Work item:
Set down, exactly and with nothing added, the lines running from the one that holds "Image resolution: width=756" to the final line of the records. Pictures stay out of the copy.

Data records:
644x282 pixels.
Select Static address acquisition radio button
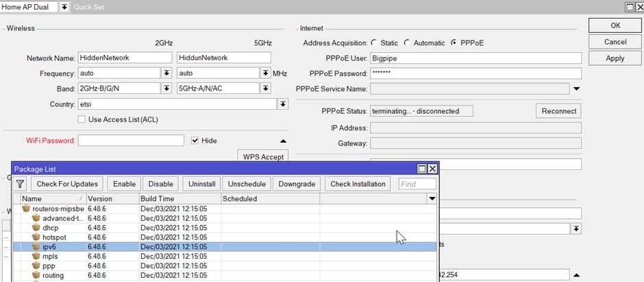373,43
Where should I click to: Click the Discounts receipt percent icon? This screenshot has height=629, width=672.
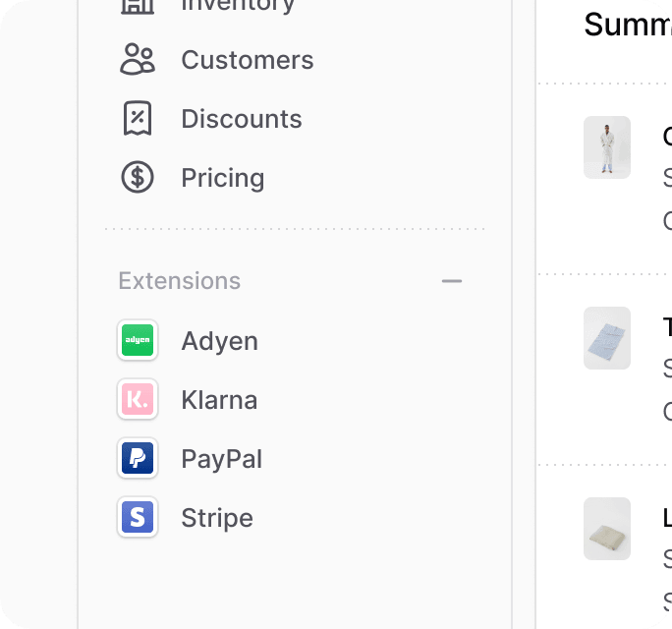coord(138,118)
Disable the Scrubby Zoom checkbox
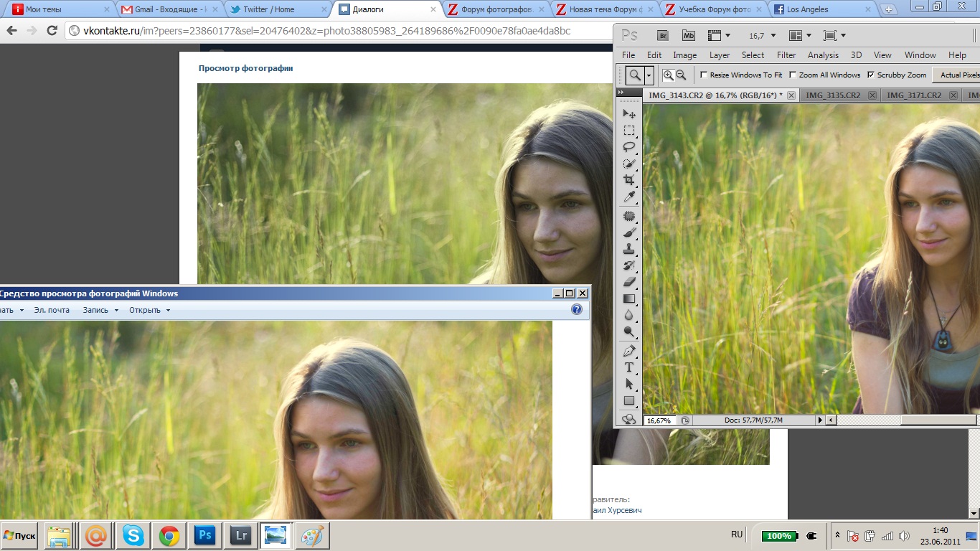980x551 pixels. pyautogui.click(x=871, y=75)

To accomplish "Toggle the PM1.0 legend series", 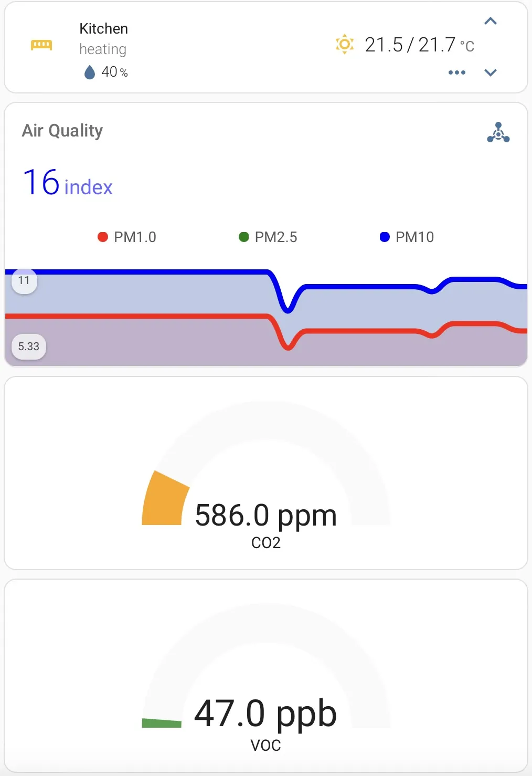I will tap(127, 237).
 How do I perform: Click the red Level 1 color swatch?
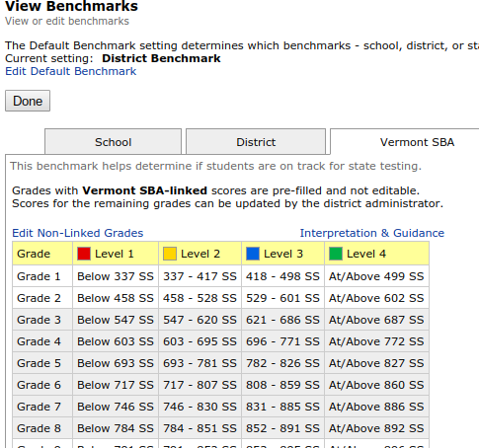pos(84,254)
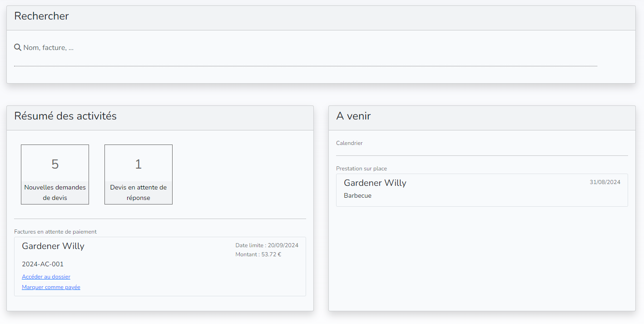
Task: Click invoice number 2024-AC-001
Action: pos(43,264)
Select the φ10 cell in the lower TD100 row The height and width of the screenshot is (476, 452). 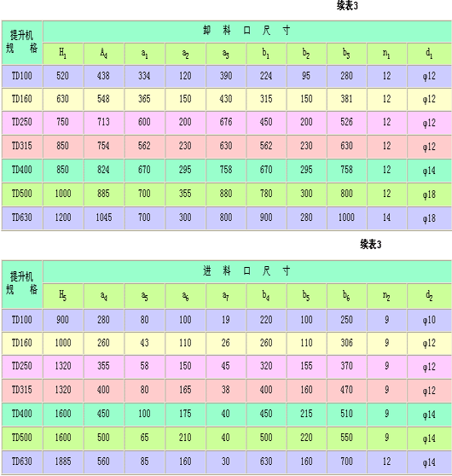[429, 320]
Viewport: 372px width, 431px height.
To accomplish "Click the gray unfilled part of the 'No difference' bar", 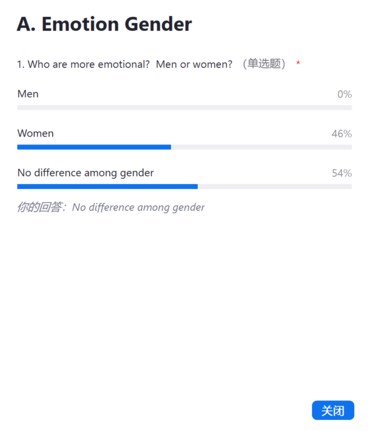I will [x=275, y=186].
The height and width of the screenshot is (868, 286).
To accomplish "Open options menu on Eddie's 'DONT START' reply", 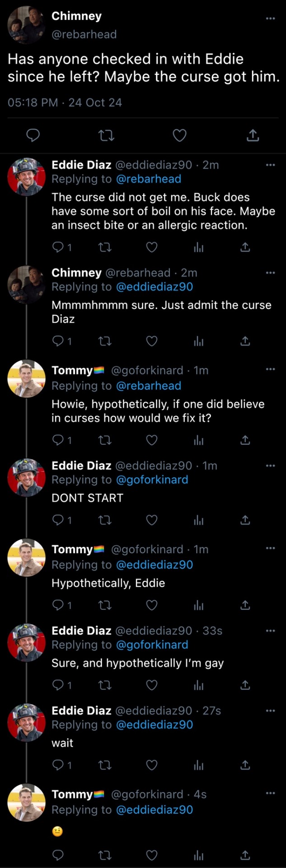I will point(270,466).
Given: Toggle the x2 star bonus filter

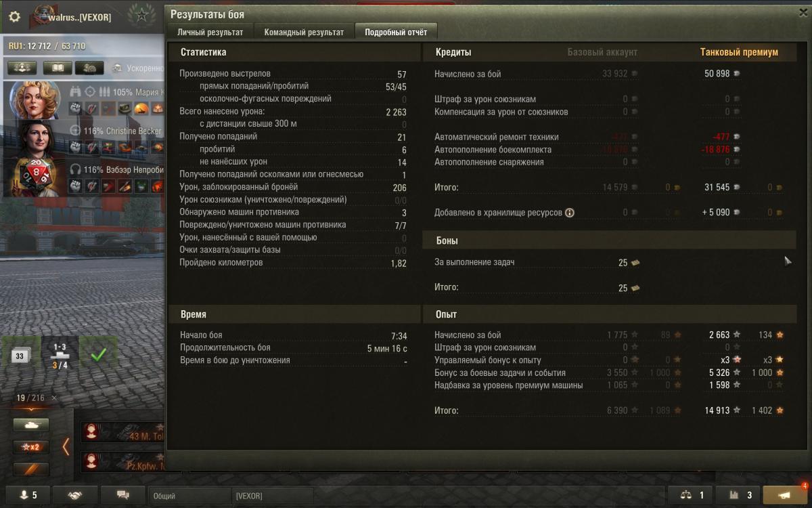Looking at the screenshot, I should [31, 447].
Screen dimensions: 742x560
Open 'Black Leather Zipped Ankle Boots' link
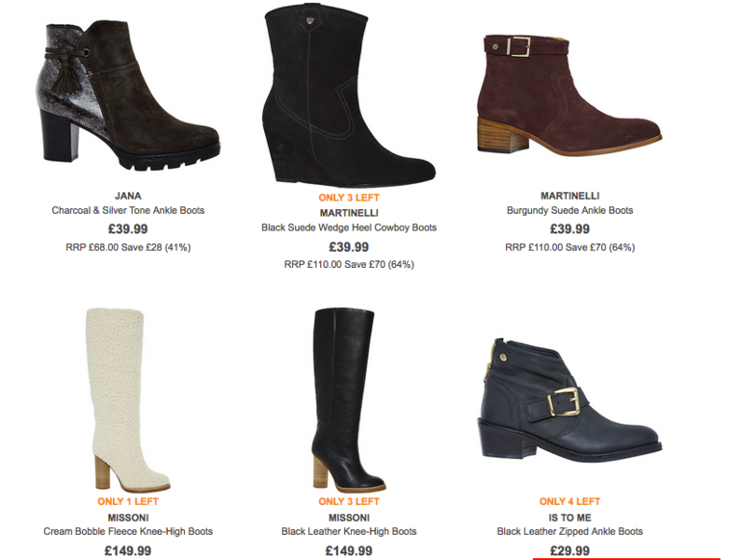click(x=570, y=531)
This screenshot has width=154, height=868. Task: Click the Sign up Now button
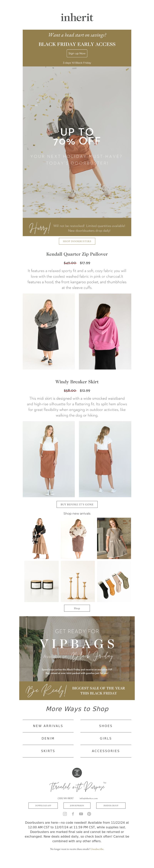(x=77, y=53)
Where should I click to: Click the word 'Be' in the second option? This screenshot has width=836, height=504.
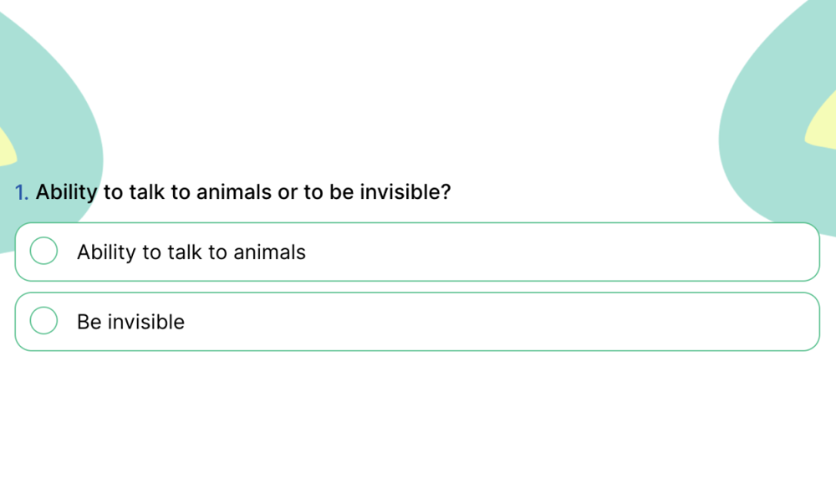coord(89,322)
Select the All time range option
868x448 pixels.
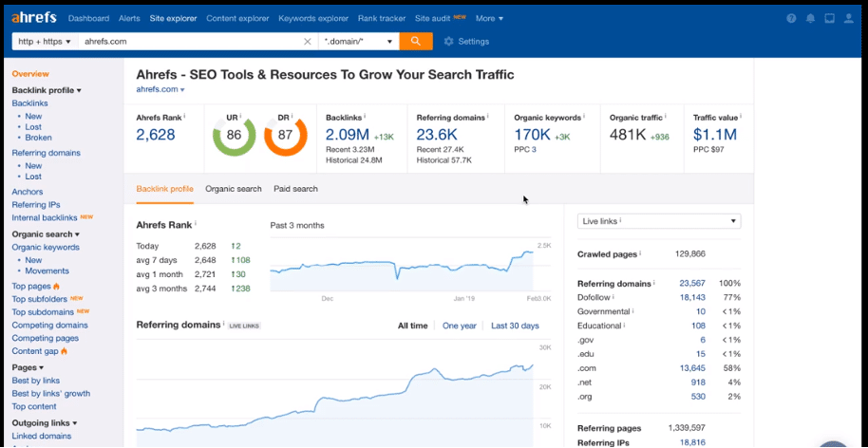point(412,326)
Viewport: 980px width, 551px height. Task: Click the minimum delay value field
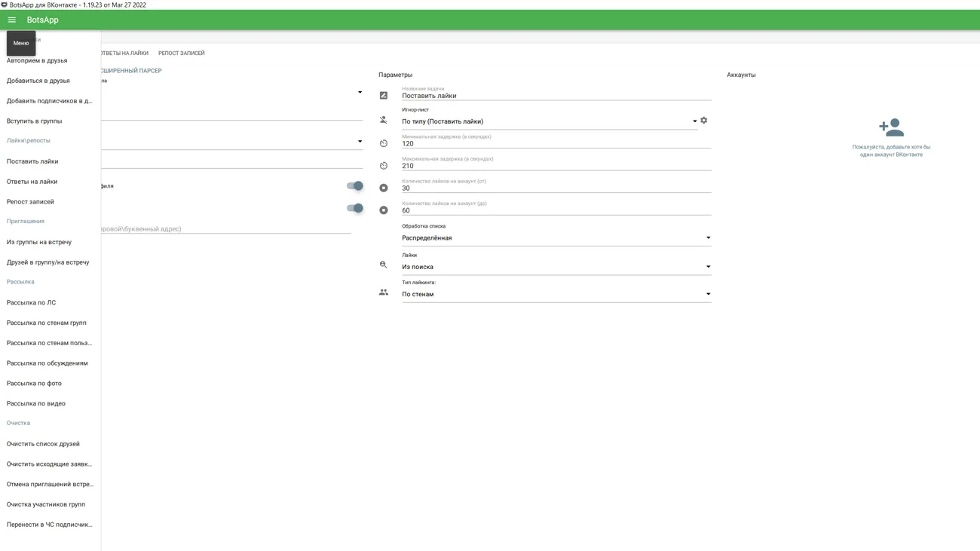click(556, 144)
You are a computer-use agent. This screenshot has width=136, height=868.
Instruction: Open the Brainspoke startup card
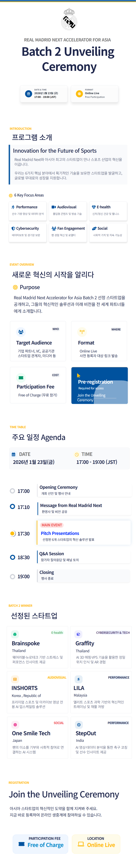[37, 647]
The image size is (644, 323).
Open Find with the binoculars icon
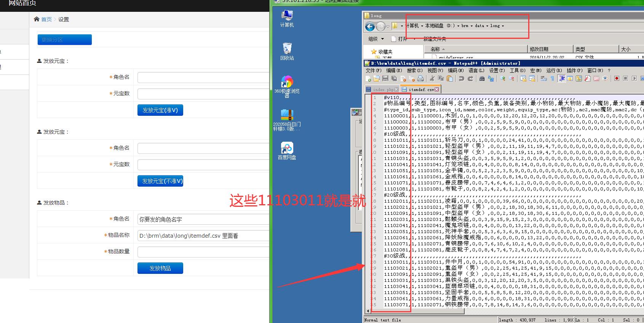(x=482, y=78)
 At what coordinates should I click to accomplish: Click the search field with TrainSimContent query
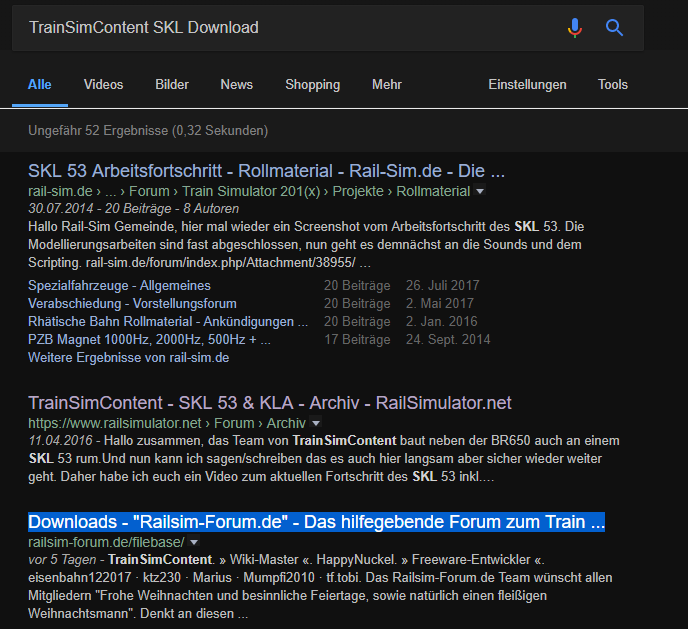tap(280, 28)

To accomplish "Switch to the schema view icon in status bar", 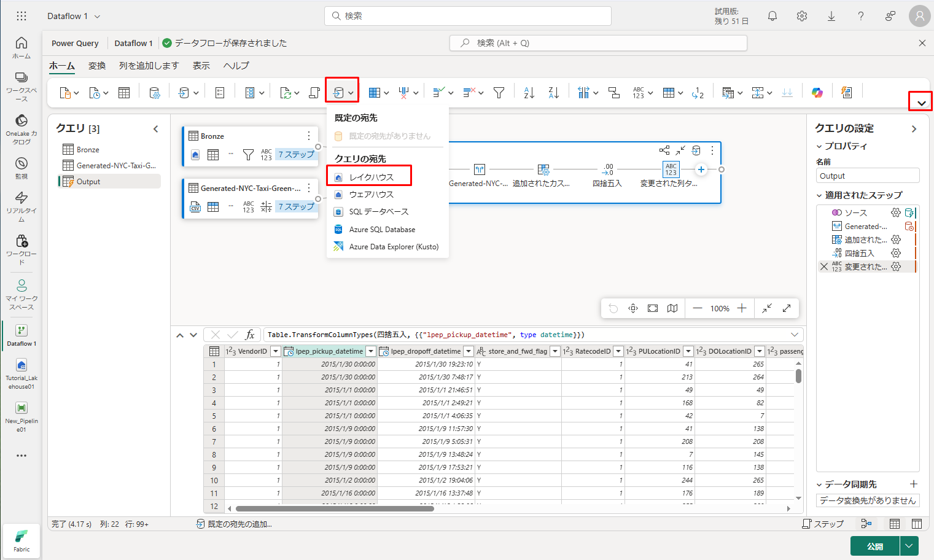I will (917, 524).
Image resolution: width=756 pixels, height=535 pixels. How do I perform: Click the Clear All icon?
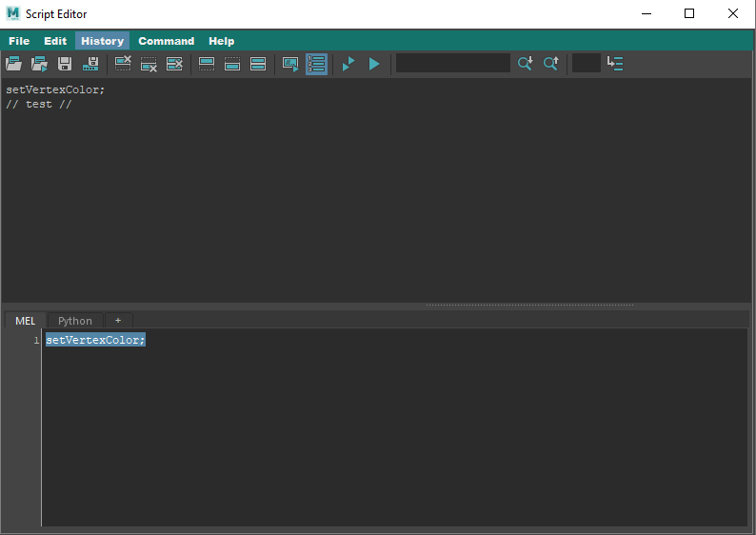coord(174,64)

Solution to the exercise:
Image resolution: width=756 pixels, height=535 pixels. How do I perform: Click the Clear All icon?
coord(174,64)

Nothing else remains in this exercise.